■ Short problem: Reproduce the listing below word for word, leaving out the pictures.

-------- Listed entries --------

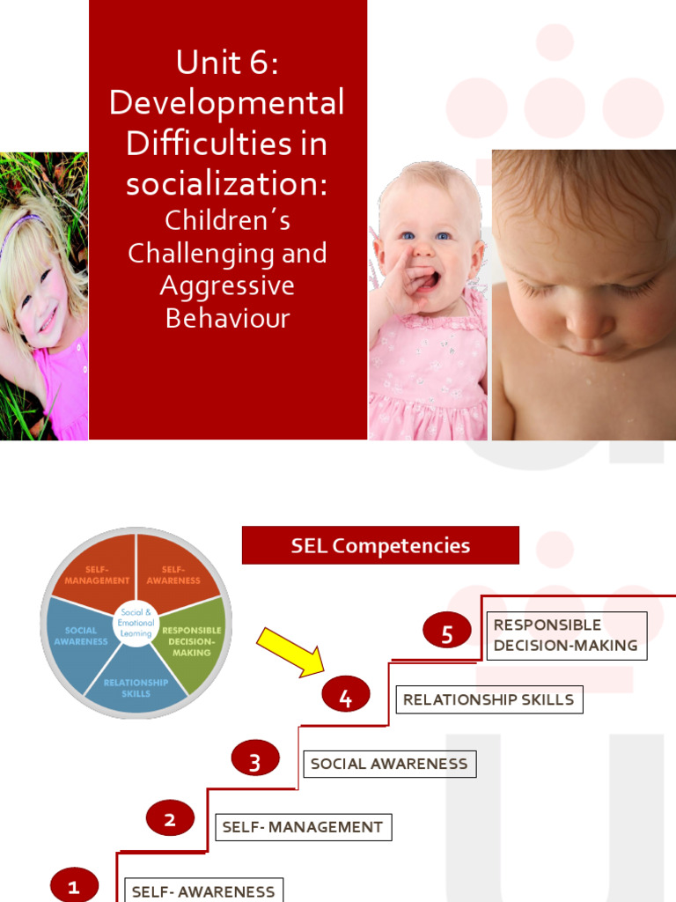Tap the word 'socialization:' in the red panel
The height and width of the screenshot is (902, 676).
coord(227,183)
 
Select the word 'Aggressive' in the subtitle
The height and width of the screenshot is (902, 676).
coord(227,285)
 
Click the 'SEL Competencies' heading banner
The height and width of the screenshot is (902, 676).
coord(380,545)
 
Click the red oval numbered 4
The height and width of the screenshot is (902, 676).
coord(345,698)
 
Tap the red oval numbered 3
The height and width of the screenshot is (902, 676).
coord(255,762)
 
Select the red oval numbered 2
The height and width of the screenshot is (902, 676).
coord(170,820)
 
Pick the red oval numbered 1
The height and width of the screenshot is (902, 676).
coord(74,885)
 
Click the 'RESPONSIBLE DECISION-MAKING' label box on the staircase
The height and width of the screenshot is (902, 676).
coord(566,635)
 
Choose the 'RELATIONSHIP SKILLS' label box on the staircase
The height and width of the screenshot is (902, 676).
coord(489,699)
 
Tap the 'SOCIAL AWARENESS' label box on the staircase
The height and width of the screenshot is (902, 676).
coord(389,764)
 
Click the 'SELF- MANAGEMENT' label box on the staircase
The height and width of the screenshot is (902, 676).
coord(303,827)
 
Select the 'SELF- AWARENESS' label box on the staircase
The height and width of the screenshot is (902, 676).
coord(203,891)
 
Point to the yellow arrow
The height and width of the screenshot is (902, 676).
coord(290,653)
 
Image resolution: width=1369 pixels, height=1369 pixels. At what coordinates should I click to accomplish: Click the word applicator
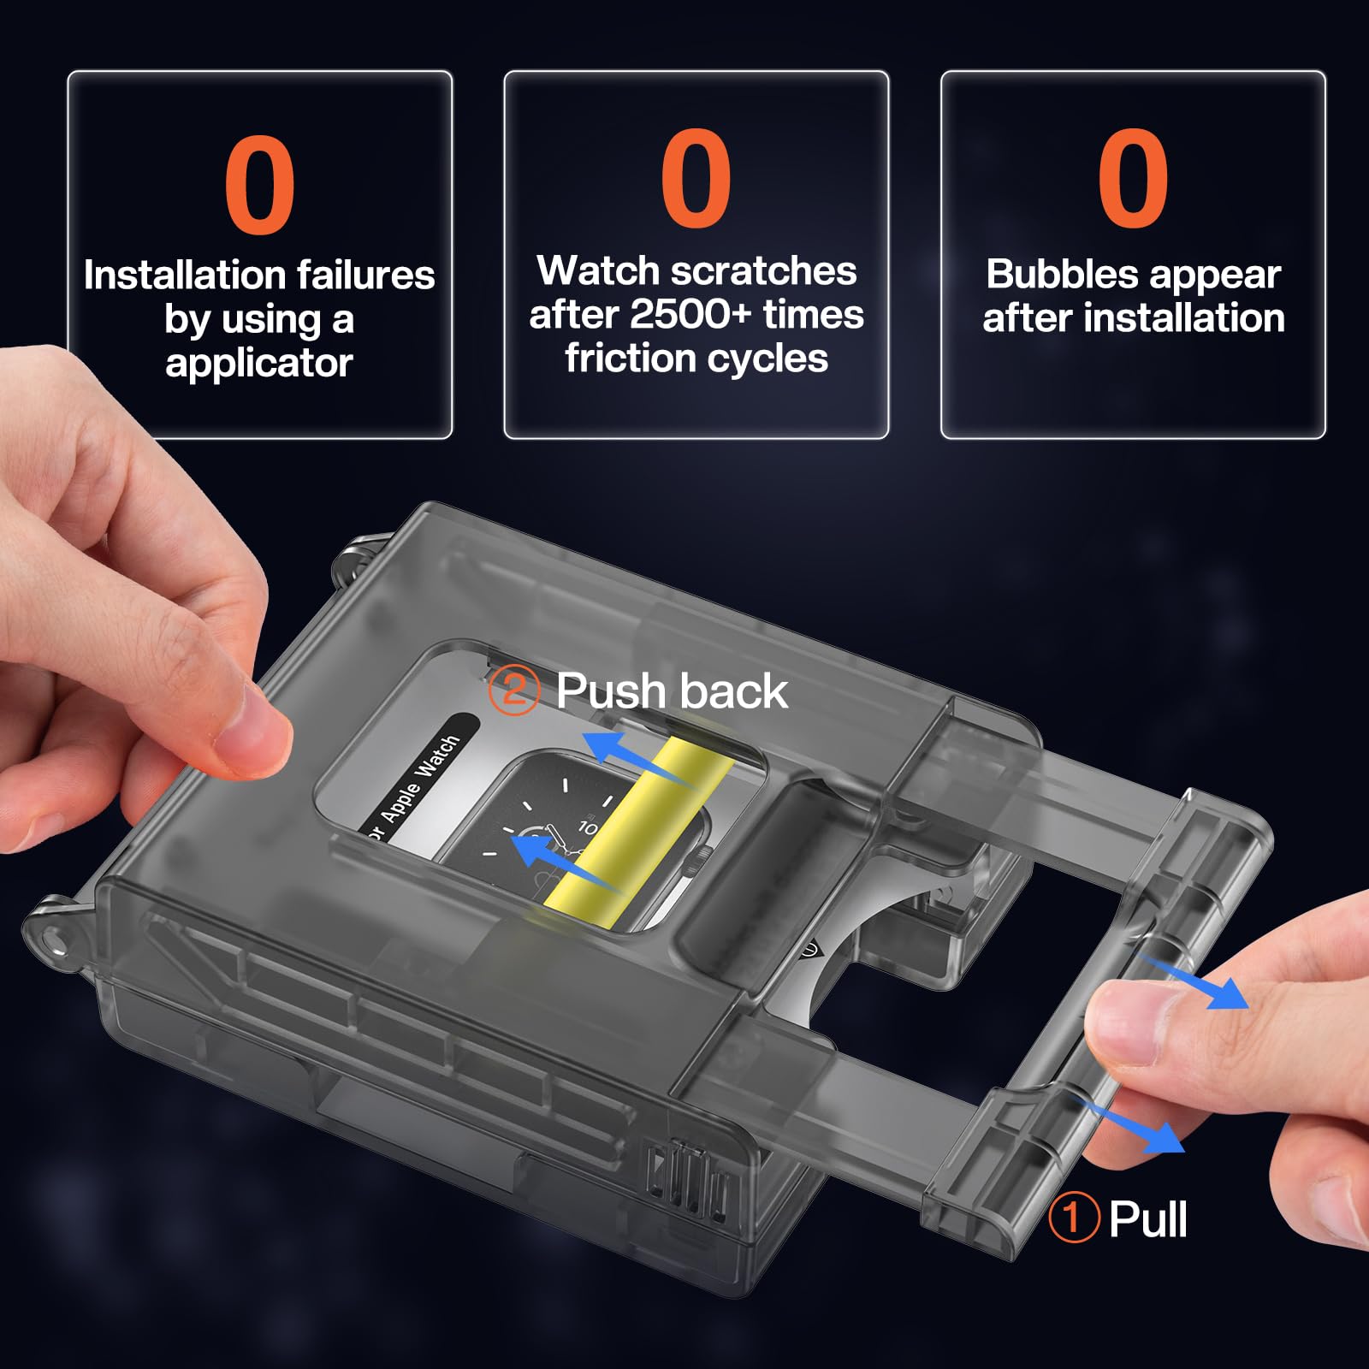(x=259, y=364)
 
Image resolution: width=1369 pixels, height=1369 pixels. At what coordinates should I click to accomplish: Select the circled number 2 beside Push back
(x=513, y=690)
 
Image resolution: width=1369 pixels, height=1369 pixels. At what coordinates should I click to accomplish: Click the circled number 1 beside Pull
(x=1073, y=1217)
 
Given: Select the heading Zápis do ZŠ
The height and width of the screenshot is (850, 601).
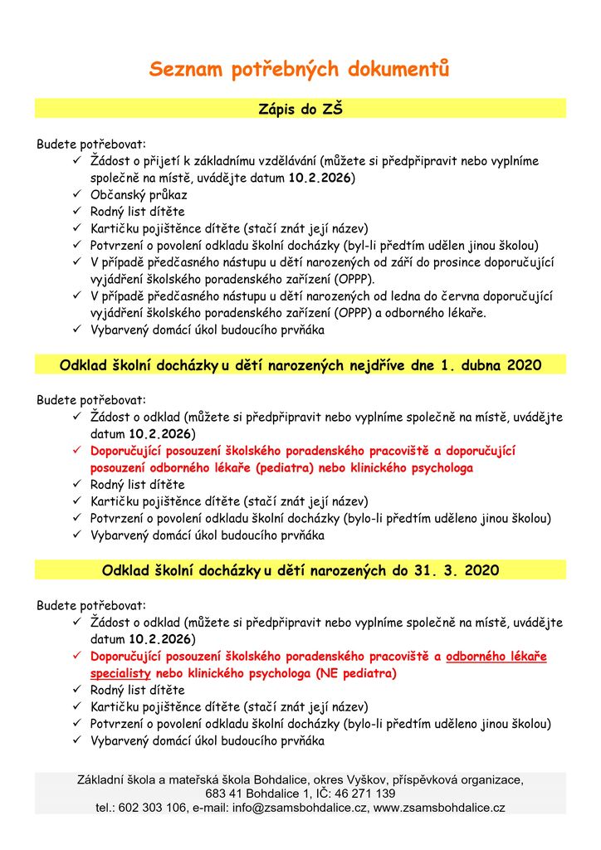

--------

■ Final result:
Tap the word 'socialization:' in the red panel
The height and width of the screenshot is (902, 676).
coord(227,183)
 
Select the word 'Aggressive' in the subtitle
The height and width of the screenshot is (902, 676).
coord(227,285)
 
Click the 'SEL Competencies' heading banner
The height and width of the screenshot is (902, 676).
coord(380,545)
 
Click the red oval numbered 4
The height and width of the screenshot is (902, 676).
coord(345,698)
 
Tap the red oval numbered 3
The height and width of the screenshot is (902, 676).
coord(255,762)
 
Select the red oval numbered 2
The height and width of the screenshot is (902, 676).
coord(170,820)
 
Pick the red oval numbered 1
The height and width of the screenshot is (902, 676).
coord(74,885)
 
Click the 'RESPONSIBLE DECISION-MAKING' label box on the staircase
The height and width of the screenshot is (902, 676).
coord(566,635)
 
Choose the 'RELATIONSHIP SKILLS' label box on the staircase
The height and width of the screenshot is (902, 676).
coord(489,699)
 
Tap the 'SOCIAL AWARENESS' label box on the staircase
The height and width of the screenshot is (902, 676).
coord(389,764)
 
Click the 'SELF- MANAGEMENT' label box on the staircase
The height and width of the screenshot is (902, 676).
coord(303,827)
 
Select the 'SELF- AWARENESS' label box on the staircase
The height and width of the screenshot is (902, 676).
coord(203,891)
 
Point to the yellow arrow
The height and width of the screenshot is (902, 676).
coord(290,653)
 
Image resolution: width=1369 pixels, height=1369 pixels. At what coordinates should I click to accomplish: Click the word applicator
(x=259, y=364)
 
Image resolution: width=1369 pixels, height=1369 pixels. At what coordinates should I click to accomplish: Select the circled number 2 beside Push back
(x=513, y=690)
 
Image resolution: width=1369 pixels, height=1369 pixels. At what coordinates should I click to accomplish: Click the circled number 1 beside Pull
(x=1073, y=1217)
 
Given: Select the heading Zápis do ZŠ
The height and width of the screenshot is (850, 601).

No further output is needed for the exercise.